Entries taken from a collection:
• • • • • • •

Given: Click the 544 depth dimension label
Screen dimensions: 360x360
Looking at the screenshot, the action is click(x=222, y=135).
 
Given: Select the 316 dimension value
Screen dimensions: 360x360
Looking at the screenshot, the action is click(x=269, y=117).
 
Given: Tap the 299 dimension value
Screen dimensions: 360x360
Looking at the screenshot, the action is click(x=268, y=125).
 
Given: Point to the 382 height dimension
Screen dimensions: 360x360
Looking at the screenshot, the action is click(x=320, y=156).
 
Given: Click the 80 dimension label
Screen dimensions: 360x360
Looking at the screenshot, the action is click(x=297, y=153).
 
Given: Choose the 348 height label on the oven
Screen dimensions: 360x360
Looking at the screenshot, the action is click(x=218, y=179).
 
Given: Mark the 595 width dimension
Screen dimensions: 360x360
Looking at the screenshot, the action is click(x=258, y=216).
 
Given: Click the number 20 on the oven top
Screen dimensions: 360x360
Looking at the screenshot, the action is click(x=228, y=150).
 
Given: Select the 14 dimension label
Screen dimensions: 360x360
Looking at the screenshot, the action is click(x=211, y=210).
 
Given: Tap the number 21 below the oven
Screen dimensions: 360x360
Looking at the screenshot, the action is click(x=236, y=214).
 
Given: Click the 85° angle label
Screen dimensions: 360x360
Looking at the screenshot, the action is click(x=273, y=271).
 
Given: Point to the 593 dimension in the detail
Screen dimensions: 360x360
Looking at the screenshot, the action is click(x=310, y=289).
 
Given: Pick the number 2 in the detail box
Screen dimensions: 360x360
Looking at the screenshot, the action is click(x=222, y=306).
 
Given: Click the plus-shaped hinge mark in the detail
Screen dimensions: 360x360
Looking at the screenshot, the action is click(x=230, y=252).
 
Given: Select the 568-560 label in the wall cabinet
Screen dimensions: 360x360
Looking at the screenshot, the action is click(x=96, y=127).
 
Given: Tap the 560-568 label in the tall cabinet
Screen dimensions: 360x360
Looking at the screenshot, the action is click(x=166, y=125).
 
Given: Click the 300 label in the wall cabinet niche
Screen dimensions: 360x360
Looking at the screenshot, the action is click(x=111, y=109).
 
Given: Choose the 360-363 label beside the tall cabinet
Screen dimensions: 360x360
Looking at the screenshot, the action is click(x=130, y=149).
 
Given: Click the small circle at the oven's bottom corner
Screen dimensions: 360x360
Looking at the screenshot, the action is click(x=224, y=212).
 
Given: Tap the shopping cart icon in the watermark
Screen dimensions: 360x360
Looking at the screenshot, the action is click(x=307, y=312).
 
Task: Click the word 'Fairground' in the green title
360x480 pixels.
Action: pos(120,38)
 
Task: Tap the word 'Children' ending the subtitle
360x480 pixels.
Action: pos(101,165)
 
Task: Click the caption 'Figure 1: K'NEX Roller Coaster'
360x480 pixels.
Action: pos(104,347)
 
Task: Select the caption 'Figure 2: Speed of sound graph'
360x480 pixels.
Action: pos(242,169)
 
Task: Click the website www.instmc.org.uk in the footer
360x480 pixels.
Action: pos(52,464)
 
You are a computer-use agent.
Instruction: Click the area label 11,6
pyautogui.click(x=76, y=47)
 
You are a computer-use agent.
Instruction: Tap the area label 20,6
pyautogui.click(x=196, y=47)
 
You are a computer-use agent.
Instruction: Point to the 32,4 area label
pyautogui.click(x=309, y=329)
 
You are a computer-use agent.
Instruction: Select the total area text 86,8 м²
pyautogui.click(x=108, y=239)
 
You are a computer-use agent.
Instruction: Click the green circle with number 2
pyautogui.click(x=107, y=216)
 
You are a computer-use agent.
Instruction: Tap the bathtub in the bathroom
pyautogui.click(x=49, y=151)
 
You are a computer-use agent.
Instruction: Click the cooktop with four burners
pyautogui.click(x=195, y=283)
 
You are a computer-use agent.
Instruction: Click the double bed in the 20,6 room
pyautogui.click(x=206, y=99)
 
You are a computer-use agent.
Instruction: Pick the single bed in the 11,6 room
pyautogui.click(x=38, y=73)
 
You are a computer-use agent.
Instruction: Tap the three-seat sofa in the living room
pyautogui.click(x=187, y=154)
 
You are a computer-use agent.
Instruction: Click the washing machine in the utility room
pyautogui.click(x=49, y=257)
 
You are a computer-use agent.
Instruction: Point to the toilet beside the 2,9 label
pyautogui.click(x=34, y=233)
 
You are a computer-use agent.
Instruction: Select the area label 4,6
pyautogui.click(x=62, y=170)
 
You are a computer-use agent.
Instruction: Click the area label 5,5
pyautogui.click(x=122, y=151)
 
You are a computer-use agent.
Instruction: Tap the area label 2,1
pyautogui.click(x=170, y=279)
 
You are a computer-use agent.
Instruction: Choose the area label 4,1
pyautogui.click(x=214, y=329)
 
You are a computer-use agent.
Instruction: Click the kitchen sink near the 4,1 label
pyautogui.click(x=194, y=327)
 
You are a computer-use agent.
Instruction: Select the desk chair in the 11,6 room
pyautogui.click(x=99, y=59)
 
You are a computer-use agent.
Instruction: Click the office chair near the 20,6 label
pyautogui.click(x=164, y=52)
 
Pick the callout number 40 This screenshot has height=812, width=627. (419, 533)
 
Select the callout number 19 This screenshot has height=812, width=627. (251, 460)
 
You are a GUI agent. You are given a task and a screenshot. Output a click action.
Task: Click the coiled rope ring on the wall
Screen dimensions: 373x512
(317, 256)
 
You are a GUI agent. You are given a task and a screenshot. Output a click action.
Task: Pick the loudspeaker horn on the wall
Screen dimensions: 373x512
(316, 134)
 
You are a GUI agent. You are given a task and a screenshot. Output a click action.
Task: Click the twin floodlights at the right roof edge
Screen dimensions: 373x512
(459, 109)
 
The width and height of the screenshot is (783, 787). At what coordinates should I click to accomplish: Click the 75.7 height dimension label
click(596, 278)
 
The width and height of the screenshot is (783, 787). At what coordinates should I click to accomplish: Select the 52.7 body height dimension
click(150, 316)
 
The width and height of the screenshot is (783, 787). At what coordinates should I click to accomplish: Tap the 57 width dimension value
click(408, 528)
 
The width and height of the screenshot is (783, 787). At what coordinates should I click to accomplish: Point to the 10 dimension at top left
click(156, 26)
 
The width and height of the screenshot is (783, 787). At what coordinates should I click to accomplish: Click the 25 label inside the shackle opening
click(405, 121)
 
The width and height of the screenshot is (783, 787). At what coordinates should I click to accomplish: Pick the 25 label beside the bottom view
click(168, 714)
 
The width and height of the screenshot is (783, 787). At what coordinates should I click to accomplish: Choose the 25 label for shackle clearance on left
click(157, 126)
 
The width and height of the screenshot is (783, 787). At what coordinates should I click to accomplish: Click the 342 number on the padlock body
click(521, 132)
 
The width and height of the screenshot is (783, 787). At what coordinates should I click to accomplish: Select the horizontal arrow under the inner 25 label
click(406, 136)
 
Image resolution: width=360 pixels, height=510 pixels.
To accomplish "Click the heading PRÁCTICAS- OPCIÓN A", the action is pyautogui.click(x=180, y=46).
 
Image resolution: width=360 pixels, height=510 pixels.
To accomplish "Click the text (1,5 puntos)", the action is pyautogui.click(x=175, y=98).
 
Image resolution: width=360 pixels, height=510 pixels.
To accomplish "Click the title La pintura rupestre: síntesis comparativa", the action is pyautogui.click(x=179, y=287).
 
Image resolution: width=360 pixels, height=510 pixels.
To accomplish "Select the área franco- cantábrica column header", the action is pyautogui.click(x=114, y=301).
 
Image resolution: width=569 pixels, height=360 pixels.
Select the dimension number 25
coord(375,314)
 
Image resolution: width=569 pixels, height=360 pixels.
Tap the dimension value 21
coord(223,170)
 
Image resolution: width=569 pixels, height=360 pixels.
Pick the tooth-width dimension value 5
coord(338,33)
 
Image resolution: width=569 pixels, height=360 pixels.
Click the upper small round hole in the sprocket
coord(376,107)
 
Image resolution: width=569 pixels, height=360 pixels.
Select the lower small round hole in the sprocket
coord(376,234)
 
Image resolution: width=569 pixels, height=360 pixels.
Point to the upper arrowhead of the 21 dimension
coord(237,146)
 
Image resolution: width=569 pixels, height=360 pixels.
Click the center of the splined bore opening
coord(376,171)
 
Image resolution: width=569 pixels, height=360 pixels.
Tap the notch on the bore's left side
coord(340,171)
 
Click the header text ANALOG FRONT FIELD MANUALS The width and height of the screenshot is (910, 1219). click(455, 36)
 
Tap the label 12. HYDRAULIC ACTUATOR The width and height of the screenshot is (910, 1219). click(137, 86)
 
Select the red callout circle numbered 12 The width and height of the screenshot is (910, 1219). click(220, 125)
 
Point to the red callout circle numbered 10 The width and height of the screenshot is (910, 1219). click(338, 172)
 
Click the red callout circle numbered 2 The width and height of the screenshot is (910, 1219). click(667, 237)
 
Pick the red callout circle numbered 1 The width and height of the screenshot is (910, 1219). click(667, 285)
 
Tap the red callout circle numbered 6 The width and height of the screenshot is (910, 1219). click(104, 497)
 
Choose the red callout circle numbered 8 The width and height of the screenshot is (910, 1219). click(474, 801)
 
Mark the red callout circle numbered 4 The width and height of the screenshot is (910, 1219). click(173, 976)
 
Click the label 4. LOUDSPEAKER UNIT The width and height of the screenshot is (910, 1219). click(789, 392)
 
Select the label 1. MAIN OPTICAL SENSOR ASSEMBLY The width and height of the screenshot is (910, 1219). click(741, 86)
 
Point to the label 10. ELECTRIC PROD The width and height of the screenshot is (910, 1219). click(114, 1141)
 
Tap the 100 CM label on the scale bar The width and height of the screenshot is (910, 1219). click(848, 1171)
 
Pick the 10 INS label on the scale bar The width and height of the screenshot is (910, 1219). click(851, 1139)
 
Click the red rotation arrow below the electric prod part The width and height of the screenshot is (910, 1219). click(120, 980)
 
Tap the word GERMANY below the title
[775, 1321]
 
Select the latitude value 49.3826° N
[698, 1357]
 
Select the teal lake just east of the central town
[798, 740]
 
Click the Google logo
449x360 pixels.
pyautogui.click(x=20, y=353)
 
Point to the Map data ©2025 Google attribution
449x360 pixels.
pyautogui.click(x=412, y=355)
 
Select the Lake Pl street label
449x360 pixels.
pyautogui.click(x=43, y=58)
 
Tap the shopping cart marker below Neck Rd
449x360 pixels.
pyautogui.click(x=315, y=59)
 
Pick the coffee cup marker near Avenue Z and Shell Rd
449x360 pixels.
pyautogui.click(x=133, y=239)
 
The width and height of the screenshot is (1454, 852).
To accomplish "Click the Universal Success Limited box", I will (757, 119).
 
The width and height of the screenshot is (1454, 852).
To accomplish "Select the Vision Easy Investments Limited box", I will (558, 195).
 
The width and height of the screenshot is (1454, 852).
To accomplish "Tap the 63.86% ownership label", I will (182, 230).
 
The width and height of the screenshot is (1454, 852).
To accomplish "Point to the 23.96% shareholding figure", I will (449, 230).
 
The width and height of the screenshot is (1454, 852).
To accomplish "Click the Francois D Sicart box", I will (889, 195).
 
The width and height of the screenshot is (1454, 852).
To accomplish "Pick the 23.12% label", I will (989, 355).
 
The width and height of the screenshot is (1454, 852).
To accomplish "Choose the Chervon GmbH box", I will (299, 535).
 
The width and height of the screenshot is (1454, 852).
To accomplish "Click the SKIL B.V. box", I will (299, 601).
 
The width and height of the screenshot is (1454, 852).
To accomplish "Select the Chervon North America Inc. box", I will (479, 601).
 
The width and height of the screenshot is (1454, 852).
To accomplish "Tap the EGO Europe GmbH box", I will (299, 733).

• • • • • • •

> _Requirement_
Arrange the data from the line containing "Point to the red" up to and including the line containing "Click the red callout" as a numbered list, leaving out blank lines.

> _Solution to this exercise_
1. Point to the red callout circle numbered 10 The width and height of the screenshot is (910, 1219). click(338, 172)
2. Click the red callout circle numbered 2 The width and height of the screenshot is (910, 1219). click(667, 237)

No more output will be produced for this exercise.